A law that invades the competence of another can be declared illegitimate.

Only the Constitutional court can declare primary sources Constitutionally illegitimate.

Ordinary and administrative judges can declare secondary sources illegitimate.

• Specialization: a law of a general nature and one of a specific nature may contrast each other.

Lex specials derogate lex generali: a specific law takes precedence over a general one.

The general law is not applied but remains valid and effective. The effect is ex nunc.

Constitutional statutory limits:



Many constitutional provisions reserve specific subject matters to ordinary state laws and acts
having the force of law to restrict the executive branch’s regulatory power and to restrain the
legislative branch. Only law and not regulations can rule on these specific subject matters.

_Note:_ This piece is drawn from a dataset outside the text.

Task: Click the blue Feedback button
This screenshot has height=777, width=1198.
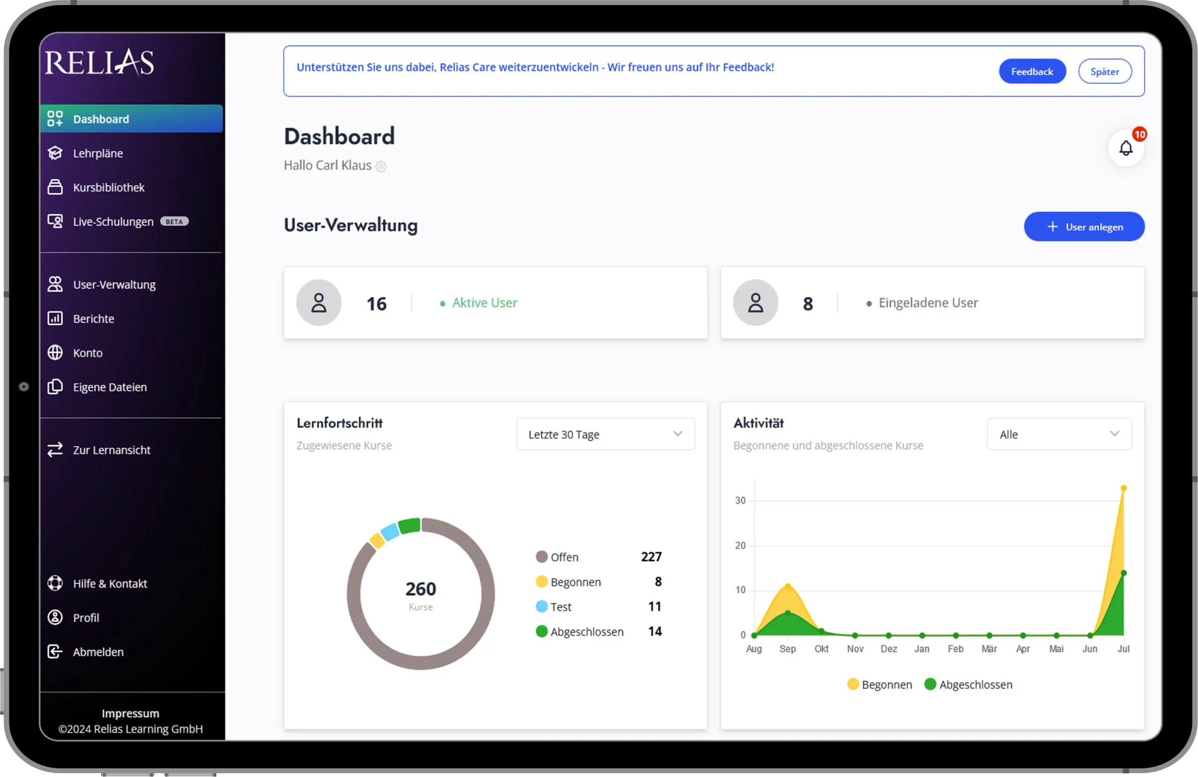Action: (1032, 71)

There are four types of statutory limits:

• Absolute: only law can regulate a particular policy area (e.g. criminal law), and primary sources
regulate its subject matters.

• Relative: law establishes the principles and secondary sources establish the rest.

• Simple: the constitution requires law to regulate a certain subject matter, but it doesn’t place
any restriction on its contest.

• Reinforced: the constitution provides for the law and its provisions, it establishes limits on the
content as well.

Atypical laws: are characterized by particular passive or active limits.